Auf meinen Raubzug durch eine Süßwarenabteilung, erzählte mir neulich eine Verkäuferin, dass ihr noch nie so viele Menschen begegnet seien, wie heute, die sich als Patienten zu erkennen geben und „etwas anspruchsvolles“ für ihren Arzt suchen. Sie kaufen massenweise kostbare Pralinenschachteln. Glatt wird man die Schwellenwerte für Blutfett wieder korrigieren müssen.

Wahrscheinlich, lieber Zeili, erkaufen sich die Menschen damit einen vorderen Rang im Wartezimmer.Ich bin der Meinung, dass die Menschen damit tun, was sie ihr ganzes Leben lang taten. Sie schleimen sich bei denen ein, von denen sie etwas wollen. Sie stellen sich gut mit „Autoritäten“. Gegen dieses Verhalten, auch gegen scheinbar zunehmende Geldgeschenke oder vom Arzt angebotene Nahrungsergänzungsmittelchen zum „wos derzuverdienen“ habe ich nichts, auch nichts gegen das geschickte Locken von jungen Menschen in private Versicherungen. Sicher arbeiten die zum Wohle der Einzahler.

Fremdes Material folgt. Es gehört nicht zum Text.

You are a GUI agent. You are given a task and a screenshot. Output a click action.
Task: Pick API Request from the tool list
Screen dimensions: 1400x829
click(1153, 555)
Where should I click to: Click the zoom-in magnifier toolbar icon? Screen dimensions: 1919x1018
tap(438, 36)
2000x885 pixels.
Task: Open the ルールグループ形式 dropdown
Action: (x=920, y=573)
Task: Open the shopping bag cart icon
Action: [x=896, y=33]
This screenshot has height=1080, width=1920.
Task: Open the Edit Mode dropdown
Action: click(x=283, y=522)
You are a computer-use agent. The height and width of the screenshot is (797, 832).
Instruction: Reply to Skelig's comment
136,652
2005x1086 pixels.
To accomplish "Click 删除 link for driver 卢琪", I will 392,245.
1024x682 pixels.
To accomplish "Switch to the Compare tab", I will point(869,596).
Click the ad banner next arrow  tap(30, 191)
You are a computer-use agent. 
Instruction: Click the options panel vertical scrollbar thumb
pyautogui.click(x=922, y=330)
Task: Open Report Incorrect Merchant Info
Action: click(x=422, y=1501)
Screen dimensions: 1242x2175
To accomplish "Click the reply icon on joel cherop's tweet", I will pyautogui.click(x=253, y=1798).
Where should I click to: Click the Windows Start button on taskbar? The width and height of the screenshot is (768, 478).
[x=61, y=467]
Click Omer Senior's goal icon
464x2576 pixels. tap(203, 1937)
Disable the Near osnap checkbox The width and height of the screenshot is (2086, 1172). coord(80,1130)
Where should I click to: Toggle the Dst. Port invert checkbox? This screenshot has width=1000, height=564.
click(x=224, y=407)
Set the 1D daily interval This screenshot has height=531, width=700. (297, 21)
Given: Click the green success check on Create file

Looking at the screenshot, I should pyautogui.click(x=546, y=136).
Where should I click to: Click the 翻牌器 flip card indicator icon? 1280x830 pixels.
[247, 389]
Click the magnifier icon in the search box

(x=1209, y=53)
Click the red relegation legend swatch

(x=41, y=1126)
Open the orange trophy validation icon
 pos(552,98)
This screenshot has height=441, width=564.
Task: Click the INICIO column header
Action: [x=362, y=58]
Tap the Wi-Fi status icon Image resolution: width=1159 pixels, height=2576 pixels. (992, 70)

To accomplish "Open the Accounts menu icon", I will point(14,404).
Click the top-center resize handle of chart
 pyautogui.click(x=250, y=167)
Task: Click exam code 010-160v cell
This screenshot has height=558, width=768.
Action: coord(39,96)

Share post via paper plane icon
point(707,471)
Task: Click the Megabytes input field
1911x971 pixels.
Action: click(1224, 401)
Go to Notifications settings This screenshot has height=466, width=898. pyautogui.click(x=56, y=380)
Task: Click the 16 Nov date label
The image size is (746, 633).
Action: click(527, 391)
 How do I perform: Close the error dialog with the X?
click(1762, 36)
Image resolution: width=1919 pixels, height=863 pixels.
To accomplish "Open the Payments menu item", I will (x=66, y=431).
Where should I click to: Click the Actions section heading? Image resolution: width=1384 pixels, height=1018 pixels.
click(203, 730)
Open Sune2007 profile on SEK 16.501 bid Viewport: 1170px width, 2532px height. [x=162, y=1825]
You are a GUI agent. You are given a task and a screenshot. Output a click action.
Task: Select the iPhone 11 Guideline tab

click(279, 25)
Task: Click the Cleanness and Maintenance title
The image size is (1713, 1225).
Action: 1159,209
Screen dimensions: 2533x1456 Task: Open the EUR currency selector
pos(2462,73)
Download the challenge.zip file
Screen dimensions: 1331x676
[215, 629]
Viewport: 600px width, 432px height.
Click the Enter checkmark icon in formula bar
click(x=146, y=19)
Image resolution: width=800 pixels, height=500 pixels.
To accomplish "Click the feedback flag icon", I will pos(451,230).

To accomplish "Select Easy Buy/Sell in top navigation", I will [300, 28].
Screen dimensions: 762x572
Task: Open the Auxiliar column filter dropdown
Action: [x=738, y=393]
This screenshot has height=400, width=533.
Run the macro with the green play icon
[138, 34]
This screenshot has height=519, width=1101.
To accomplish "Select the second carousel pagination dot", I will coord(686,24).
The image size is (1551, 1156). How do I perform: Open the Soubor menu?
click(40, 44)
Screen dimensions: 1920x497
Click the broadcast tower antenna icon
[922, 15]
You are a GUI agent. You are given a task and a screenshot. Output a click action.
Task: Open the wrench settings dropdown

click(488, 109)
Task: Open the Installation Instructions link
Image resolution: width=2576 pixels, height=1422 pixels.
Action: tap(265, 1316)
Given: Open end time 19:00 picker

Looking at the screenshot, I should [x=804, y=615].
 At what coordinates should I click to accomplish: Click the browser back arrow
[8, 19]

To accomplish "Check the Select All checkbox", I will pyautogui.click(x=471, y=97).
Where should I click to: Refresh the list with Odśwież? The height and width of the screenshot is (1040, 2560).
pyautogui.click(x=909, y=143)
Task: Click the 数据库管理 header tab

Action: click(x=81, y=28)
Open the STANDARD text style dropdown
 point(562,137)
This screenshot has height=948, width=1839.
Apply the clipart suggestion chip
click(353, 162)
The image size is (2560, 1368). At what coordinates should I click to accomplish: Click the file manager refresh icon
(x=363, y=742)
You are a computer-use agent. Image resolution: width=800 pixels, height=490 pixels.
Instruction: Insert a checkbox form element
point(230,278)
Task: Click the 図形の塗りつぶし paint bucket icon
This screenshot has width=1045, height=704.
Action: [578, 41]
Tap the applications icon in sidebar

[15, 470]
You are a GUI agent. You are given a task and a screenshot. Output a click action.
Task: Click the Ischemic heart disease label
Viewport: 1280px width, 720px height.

Mir tun lediglich junge Menschen leid, die brav ihre 8 Stunden im Büro und am Band absitzen und noch 30-40 Jahre vor sich haben...die Kassen und Ärzte zu füttern...und eigentlich schon voraussehen können, dass sie, bis sie soweit sind und von der Gesellschaft zermürbt, auch mal im Wartezimmer mit was ernstem sitzen, dann lediglich mit einer Grundversorgung abgespeist werden. Möglichst ambulant, möglichst kostengünstig. Die Grundversorgung wird m.E. in Abhängigkeit von den Wahlterminen und Wahlmodalitäten soweit zurückgefahren werden, dass man bis man soweit ist, als normales „Beitrags-Einzahl-Vieh“ mit Wund- und Unfallversorgung und Infektionsbehandlung zufrieden sein muss. Allerdings geht auf eine Kuhhaut bekanntlich sehr viel drauf, bis sie sich schickt, mit einem Satz über den Weidezaun zu hüpfen.

Wenn man auf einer Weide mal die Ohren spitzt, wird man hören, dass die Kühe viel viel Muuuuuh machen. Das debattieren hilft ihnen, alles zu ertragen.